First Impressions
Ron Zacapa is the bottle that's launched a thousand rum journeys. Made from the first pressing of sugar cane — 'virgin sugar cane honey' rather than molasses — and aged in a solera system at 2,300 metres above sea level in the Guatemalan highlands, it benefits from cooler temperatures that slow maturation and create exceptional smoothness. The 23 refers not to a fixed age statement but to the solera system's oldest component.
Tasting Notes
The nose is immediately seductive. Rich caramel and dark chocolate lead, with dried fruit and orange peel adding complexity. Vanilla and oak spice provide the framework, and there's butterscotch adding a luxurious sweetness. It's a nose that stops people in their tracks.
On the palate, the smoothness is remarkable. Caramel and butterscotch lead, joined by dark chocolate and dried cherry. Orange zest provides brightness, gentle oak adds structure without bitterness, and honeyed sweetness ties everything together. The mouthfeel is silky — the high-altitude ageing clearly contributes to this exceptional smoothness.

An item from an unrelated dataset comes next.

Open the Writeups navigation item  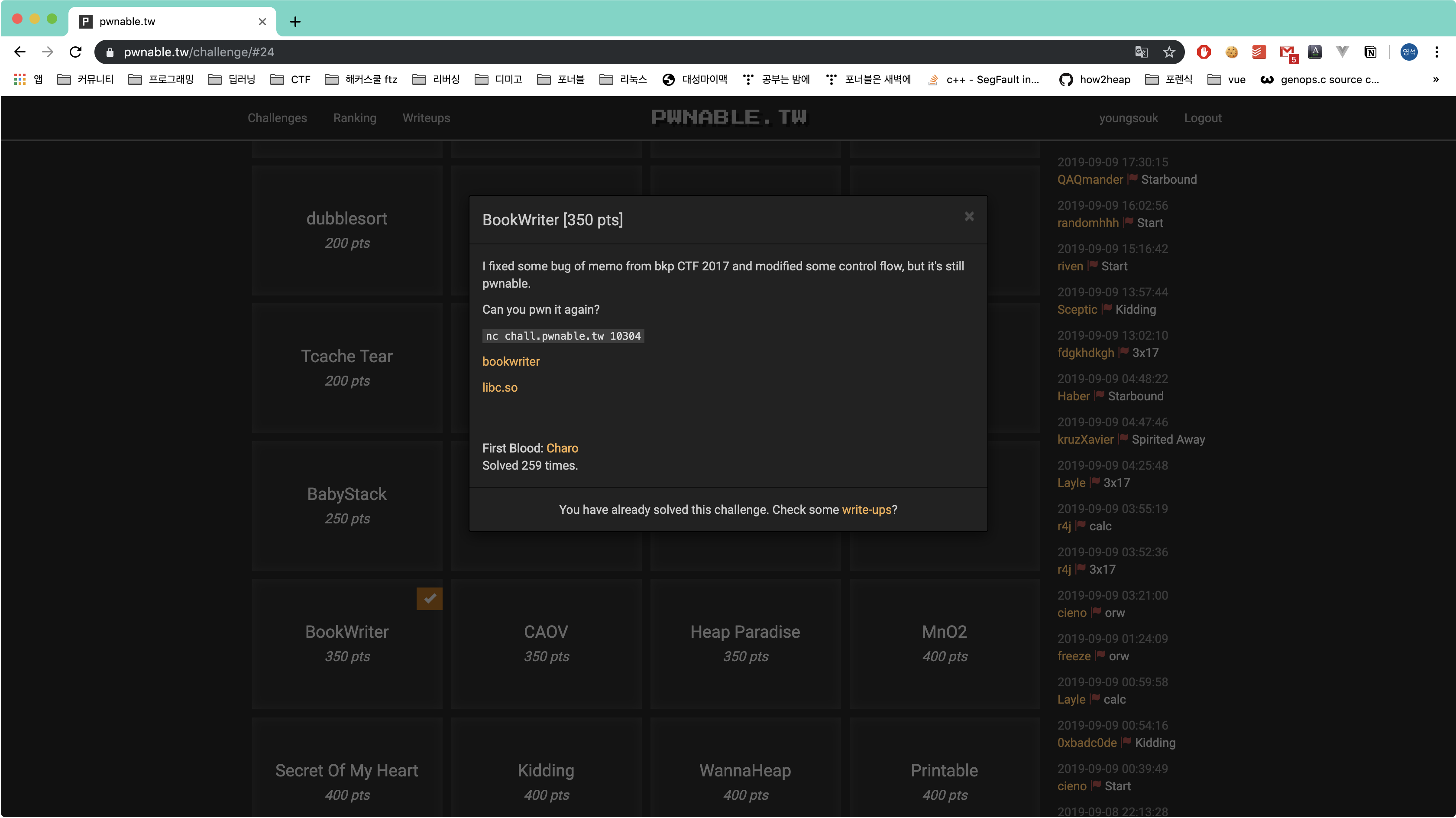point(426,117)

The finish is very long. Caramel and chocolate layer and evolve, with warming spice fading slowly. It's a finish that rewards patience and makes you want to pour another.
How to Drink It
Neat, in a good glass. This is a sipping rum par excellence. The occasional ice cube is acceptable, but the smoothness and complexity are best appreciated without dilution. If you must mix, an Old Fashioned does it justice — but you'd be slightly missing the point.
The Bottom Line
Ron Zacapa 23 earns an 8 — it's the rum that opened the door for premium sipping rum and it still delivers. At £47.50, it's not cheap, but the smoothness and complexity justify the price. If you have a friend who says they don't like rum, pour them a measure of this and watch them reconsider.